Abstract
Part I gives a description of the unit system type of hospital organization and the other changes that were brought about at the same time. The conditions leading to the adoption of this plan were also discussed. The second section describes some of the effects of this plan in terms of hospital population movement. By necessity, the historical approach was employed although the weaknesses inherent in this approach are well known. In spite of insufficient data there are indications that the plan is producing favourable results. Results suggest that in-patient population is decreasing in spite of increased admissions, the difference being accounted for by more extensive use of hospital approved homes and of probations. Discharge rate has also increased since the inauguration of the unit system but data on re-admissions must be gathered before this situation can be properly evaluated.
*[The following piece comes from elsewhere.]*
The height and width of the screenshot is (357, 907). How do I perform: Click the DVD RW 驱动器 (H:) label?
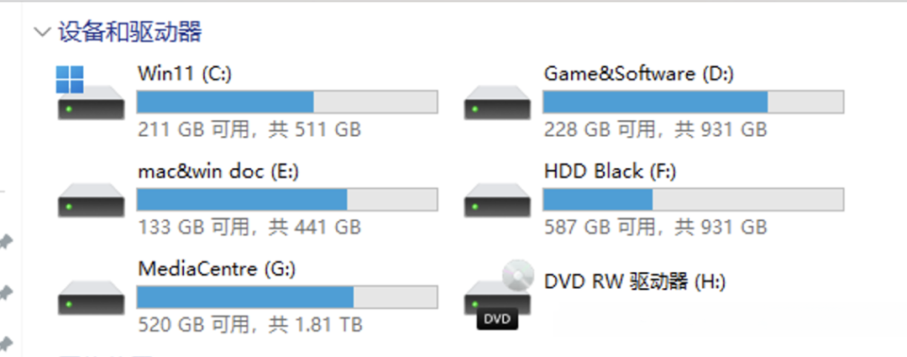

Also, patients who are to be discharged within a year will be discharged earlier than under the previous system. The third section deals with the advantages and disadvantages of the unit system, gathered from a series of interviews with many members of staff. A discussion of changed roles and functions of the various professions brings the paper to a close.
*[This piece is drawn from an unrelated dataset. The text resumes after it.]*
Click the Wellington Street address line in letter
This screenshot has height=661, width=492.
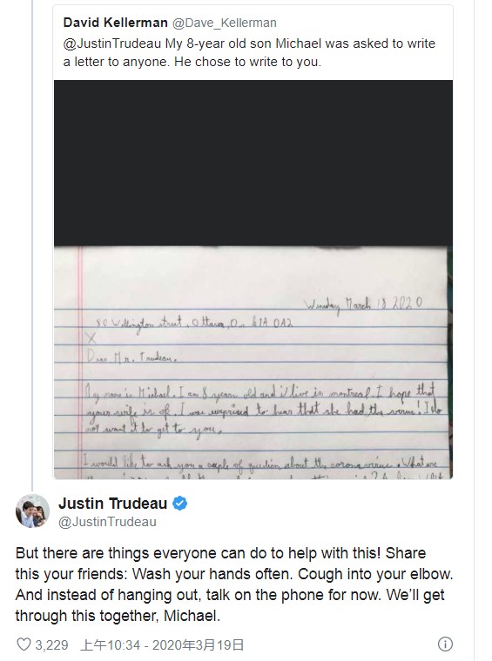click(193, 324)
At this point it is important to consider the difficulties encountered in this type of study. Basic to any mental health scheme is a formal statement of objectives. It is important to know if a programme is aimed at returning patients to the community as soon as possible or restructuring personality according to some ideal, treating symptoms or curing a disease, providing custodial care or striving to reduce mental illness in the community. Are programme planners to accept present techniques and concepts or strive for progress and improvement? Is a programme to be service oriented or research oriented or both? Many of these goals are implied in projects but the point to be made is that these objectives need to be explicitly stated. Once this is done it is then necessary to state and develop objective criteria to indicate to what extent these objectives are being attained. Discharge and re-admission rates can reflect either patient status or hospital policy. What are the criteria for judging improvement after therapy? Rating scales, questionnaires and mental tests are a few attempts in this direction. Certainly more attention is needed to develop sensitive measures of change in these areas. Closely related to this matter is a lack of information in hospital records on which to base these estimates. Relevant information is not consistently obtained or recorded. To remedy this situation various departments need to contribute, on an equal basis, their recommendations concerning information to be collected. Then, as mentioned in the May 1961 issue of Mental Hospitals, the data could profitably be handled by an automatic data processing system so that uniform and necessary information is readily available for large numbers of patients.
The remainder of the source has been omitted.